The notation (b)(3) seldom appears with reference to FBI deletions; when it does, it usually refers to information associated with secret grand jury proceedings. Although the secrecy surrounding such proceedings is objectionable in a number of ways, it is legally valid for the Bureau to withhold such material. Similarly, the (b)(5) exemption, allowing the withholding of documents originating in other government agencies (such as the military, CIA, or local police departments) is seldom used by FBI censors, although it does appear from time to time. Another occasionally used exemption notation, "(k)(5)," derives not from the FOIA but from the Privacy Act of 1974 (88 Stat. 1896). This allows withholding of:... investigative material compiled solely for the purpose of determining suitability, eligibility, or qualifications for Federal civilian employment, military service, Federal contracts, or access to classified information, but only to the extent that the disclosure of such material would reveal the identity of a source who furnished information to the Government under an express premise that the identity would be held in confidence, or, prior to the effective date of this section [Sept. 27,19751 under an implied promise that the identity of the source would be held in confidence.Finally, as Buitrago and Immerman note, "One more 'exemption' must be considered: one which, though not mentioned by the FOIA or PA, enables the FBI to keep significant information from requesters. The FBI normally refuses to provide, or inform the requester of, information unilaterally determined to be 'outside the scope of or 'not pertinent to' a request. Unfortunately, for the requester, information kept back as 'outside the scope may be highly pertinent to a request. Yet this information will not be released and its existence will be difficult to discover." 11
Despite the considerable range of means, both legal and illegal, available to the FBI to keep its documents (or portions of documents) secret, far more of this information has become public than the Bureau wanted. This is due only in part to such congressional actions as compelling disclosure of many of the Panther COINTELPRO files, processes which almost automatically propel the documents thus released into the FBI reading room. Large quantities of documents have also been released as the result of privately generated law suits - more than 100,000 pages in the Geronimo Pratt case alone, 12 another 100,000 as a result of litigation concerning the 1969 Hampton Clark assassinations in Chicago 13 - and individual FOIA requests. Although each page of this material has been technically "declassified" and introduced into the public domain, the Bureau is not required to make any special public notice of the fact, or to make the items accessible through its reading room. To the contrary, many such documents, once "released," are denied to a different requester.
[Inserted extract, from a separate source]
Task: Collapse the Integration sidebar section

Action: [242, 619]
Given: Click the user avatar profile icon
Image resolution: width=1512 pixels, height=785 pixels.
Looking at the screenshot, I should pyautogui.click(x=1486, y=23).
Many thousands of pages of material therefore remain isolated in the hands of individual recipients and - for FBI purposes - almost as secret as when lodged in Bureau archives. While much of this material is redundant, it still bears a certain research utility since FBI censors have proven amazingly erratic in what they delete. Material blacked out when a document is released pursuant to a given FOIA request or court order may well appear (although other information is usually censored) when the same document is provided with regard to a different request or order. In the same fashion, whole documents which are withheld in a given release often appear in the next. Comparison of multiple releases of the same document allow the assembly of a complete, or nearly complete, version. By using this comparison technique whole files can be assembled.
The task confronting those who wish to see as complete as possible a documentary record (and research base) on FBI activities is thus not simply to try to compel the Bureau to reveal more of its documents, although this is plainly an important and necessary enterprise. It is also to assemble as broad as possible a selection of those FBI materials which have already escaped from Bureau control in one place, where they may be properly catalogued, indexed, compared and rendered generally accessible to the public. Indeed, a need has long been recognized, and on at least one occasion seriously attempted, by progressives. The expense and sheer scale of such effort, however, greatly outstrips the resources and capabilities of even the most ambitious individuals and private political or legal organizations.
Still, the need is there. And it stands as mute testimony to the shallowness of established rhetoric on "scholarship," "openness," and "the public's right to know" that no element of government, or any major library or university, has ever undertaken to approach the task in anything resembling a systematic and comprehensive way. Until someone does, it is left to each of us to gather what we can, and to learn whatever is possible from what we gather.